[Stored items from a collection]
= = = = = = =

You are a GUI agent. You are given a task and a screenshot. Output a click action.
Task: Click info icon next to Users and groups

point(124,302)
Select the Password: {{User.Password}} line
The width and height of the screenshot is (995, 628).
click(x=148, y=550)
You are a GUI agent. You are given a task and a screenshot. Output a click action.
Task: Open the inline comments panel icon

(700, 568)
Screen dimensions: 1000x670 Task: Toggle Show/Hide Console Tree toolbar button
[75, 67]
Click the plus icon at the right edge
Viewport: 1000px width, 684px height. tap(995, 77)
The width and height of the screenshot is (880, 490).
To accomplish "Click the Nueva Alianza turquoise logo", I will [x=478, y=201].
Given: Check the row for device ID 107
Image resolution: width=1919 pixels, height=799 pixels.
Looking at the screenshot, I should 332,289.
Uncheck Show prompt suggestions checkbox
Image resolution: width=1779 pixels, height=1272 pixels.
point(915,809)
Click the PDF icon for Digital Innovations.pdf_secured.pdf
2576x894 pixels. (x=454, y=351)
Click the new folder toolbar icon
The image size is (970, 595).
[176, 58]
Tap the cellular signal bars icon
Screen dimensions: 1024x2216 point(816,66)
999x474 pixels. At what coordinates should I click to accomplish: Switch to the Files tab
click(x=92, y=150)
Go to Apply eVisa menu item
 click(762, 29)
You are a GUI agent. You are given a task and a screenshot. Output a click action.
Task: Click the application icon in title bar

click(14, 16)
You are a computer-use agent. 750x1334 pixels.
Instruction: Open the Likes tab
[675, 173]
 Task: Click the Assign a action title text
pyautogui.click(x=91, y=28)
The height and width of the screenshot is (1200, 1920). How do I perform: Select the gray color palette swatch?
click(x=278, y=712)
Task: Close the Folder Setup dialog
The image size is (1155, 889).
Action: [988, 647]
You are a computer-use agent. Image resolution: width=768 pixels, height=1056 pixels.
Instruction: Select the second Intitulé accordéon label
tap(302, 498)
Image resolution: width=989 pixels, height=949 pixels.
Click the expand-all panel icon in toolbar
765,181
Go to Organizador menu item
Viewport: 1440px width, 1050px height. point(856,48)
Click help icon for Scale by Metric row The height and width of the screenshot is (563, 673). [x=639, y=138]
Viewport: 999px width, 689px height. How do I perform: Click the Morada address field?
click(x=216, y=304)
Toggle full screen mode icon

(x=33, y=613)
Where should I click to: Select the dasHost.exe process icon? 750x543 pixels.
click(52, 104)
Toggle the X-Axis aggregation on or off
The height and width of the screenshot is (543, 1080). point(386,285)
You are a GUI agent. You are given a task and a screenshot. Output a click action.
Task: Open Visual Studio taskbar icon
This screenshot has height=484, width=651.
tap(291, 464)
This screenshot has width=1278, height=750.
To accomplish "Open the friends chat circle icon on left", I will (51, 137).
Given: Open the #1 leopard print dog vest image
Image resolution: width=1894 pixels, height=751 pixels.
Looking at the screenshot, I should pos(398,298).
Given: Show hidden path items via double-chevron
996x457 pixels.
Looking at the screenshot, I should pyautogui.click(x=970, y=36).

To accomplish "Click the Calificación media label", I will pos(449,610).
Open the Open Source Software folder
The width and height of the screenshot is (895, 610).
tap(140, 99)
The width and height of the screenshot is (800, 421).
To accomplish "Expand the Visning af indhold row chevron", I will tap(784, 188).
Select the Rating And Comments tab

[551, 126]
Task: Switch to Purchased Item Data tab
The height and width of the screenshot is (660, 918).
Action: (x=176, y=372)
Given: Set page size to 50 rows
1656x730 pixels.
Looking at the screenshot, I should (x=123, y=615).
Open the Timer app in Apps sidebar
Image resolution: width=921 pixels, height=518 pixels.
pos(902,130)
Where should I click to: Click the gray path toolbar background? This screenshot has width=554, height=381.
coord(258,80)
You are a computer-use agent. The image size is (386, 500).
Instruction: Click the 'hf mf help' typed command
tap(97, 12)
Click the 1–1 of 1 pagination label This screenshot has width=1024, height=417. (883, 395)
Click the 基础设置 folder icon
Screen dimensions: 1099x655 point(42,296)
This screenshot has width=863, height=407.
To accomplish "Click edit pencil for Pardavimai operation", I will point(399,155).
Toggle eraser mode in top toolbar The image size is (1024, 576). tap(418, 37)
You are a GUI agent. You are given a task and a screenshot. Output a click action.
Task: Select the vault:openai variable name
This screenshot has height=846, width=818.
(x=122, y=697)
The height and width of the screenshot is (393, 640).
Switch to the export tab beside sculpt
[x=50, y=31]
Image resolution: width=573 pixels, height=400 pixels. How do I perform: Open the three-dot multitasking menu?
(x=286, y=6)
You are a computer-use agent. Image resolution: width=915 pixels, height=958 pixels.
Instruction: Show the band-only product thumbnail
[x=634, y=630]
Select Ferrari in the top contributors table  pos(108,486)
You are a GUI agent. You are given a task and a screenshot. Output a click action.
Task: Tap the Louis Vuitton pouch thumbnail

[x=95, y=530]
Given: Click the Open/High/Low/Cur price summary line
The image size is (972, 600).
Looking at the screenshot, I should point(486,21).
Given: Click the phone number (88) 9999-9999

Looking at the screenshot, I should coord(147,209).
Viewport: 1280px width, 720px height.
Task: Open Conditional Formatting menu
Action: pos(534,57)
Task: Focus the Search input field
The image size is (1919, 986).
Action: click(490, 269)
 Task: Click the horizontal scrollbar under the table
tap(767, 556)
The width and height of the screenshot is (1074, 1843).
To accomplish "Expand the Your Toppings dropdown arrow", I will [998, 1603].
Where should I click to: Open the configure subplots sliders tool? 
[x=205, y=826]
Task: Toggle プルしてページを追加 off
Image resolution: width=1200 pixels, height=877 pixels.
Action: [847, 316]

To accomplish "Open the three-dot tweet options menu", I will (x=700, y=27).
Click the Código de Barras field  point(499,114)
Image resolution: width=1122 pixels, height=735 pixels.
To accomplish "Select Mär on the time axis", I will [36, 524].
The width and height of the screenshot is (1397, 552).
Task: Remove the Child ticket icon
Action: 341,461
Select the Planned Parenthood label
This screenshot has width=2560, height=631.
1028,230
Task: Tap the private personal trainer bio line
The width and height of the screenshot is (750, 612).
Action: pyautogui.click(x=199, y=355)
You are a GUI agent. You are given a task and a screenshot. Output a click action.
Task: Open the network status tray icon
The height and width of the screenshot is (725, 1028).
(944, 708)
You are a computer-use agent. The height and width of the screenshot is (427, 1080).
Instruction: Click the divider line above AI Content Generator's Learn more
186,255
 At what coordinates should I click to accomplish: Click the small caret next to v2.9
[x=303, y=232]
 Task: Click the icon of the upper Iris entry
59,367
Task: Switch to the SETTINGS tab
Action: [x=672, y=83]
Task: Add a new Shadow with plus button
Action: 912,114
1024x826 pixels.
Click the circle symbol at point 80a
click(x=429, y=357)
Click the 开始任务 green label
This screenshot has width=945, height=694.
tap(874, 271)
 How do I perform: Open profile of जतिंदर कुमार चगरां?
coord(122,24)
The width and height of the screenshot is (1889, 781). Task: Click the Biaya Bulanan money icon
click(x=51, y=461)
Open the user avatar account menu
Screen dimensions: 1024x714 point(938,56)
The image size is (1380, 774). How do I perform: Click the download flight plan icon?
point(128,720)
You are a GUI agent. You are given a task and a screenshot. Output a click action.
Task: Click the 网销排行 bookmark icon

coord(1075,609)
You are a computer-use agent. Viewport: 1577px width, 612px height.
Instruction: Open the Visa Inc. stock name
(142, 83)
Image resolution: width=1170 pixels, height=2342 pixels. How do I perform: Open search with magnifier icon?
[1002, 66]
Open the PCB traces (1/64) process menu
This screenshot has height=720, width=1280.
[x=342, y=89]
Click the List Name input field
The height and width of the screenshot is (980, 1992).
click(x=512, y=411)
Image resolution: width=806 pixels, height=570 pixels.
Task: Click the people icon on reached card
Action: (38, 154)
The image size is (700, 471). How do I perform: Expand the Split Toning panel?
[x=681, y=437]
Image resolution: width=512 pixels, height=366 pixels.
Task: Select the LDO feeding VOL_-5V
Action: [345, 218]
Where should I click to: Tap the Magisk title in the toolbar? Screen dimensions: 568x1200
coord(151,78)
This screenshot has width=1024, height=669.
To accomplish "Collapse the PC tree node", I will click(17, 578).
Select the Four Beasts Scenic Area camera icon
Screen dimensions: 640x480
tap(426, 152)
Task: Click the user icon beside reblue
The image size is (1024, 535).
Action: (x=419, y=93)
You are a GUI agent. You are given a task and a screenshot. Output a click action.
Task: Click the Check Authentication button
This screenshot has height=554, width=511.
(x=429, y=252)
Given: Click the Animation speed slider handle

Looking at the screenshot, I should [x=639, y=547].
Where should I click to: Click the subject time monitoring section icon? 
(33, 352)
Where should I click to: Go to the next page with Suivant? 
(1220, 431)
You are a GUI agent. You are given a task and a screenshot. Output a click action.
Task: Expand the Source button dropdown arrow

= = = = = = =

Among the lines above, show every one that contains the string "arrow".

To accomplish "Expand the Your Toppings dropdown arrow", I will [998, 1603].
Task: Expand the Source button dropdown arrow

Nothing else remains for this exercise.